Kuantum fiziğinde "zamanın illüzyon olduğu" fikri giderek daha fazla kabul görmektedir. Einstein’ın izafiyet teorisi, zamanın mutlak olmadığını ve gözlemcinin durumuna göre değişebileceğini gösterir. Bu anlayış, kadim ruhsal öğretilerle de örtüşür. Doğu felsefelerinde zamanın tek bir an olduğu, geçmiş, şimdi ve geleceğin aynı düzlemde var olduğu anlatılır.

Örneğin, rüyalarda zaman kavramı tamamen kaybolur. Birkaç dakika süren bir rüya, bilinçaltında saatlerce, hatta günlerce yaşanmış gibi hissedilebilir. Travmatik bir anıya sıkışıp kalan biri için de geçmiş, her an yeniden yaşanıyormuş gibi hissedilir. Bunun sebebi, bilinçaltının zamanı bir bütün olarak algılamasıdır.
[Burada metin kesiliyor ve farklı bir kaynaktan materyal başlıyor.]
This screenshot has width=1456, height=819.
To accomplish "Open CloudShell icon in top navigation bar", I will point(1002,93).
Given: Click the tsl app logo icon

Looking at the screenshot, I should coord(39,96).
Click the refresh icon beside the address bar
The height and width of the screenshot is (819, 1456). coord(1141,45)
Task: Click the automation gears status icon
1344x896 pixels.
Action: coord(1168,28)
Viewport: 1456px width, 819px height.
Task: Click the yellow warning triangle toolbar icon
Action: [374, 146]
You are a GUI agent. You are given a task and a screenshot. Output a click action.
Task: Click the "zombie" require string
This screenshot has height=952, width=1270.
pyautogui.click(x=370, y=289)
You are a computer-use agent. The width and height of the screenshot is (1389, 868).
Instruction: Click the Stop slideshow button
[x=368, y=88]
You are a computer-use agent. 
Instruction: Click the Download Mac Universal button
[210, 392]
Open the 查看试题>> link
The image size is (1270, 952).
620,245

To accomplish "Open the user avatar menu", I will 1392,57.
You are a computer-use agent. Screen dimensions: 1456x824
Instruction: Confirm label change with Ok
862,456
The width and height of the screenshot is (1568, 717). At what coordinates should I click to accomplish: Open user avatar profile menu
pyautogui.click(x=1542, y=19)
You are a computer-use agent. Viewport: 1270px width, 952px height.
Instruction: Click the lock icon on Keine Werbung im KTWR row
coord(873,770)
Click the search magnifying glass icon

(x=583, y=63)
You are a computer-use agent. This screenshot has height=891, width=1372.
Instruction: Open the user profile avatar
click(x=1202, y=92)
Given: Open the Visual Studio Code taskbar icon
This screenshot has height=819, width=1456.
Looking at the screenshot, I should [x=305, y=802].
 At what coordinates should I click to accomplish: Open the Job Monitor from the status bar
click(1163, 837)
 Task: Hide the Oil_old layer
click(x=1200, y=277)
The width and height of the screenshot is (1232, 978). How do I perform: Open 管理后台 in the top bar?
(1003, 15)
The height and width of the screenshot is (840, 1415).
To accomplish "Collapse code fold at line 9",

Ruhsal gelişim çalışmalarında, "geleceği şekillendirme" kavramı sıkça geçer. Çünkü bilinçaltı, şimdiki an üzerinden hem geçmişi iyileştirme hem de geleceği yönlendirme gücüne sahiptir.

Danışanlarıma yaptığım regresyon seanslarında geçmiş ve şimdi ile köprü kurduğumuzda aslında sorunun zaman ile ilgili olmadığını net görmekteyiz.

Peki, bu bilgi bize ne sağlar? Eğer zaman yalnızca bir algıysa, geçmişin zincirlerinden kurtulmak, geleceği bilinçli şekilde şekillendirmek mümkün olabilir mi? Evet. Bilinçaltımızı yeniden programlayarak travmaların etkisini azaltabilir, geleceğe dair kaygılarımızı dönüştürebiliriz.

Bilinçaltı için tek gerçeklik "şu an"dır. Bu yüzden, şimdiki anda bilinçli tercihler yaparak hem geçmişimizi iyileştirebilir hem de geleceğimize ışık tutabiliriz. Zamanı bir hapishane olarak görmek yerine, bilinçaltımızın bize sunduğu sonsuz olasılıklar denizi olarak kabul etmek, belki de ruhsal özgürlüğün anahtarıdır.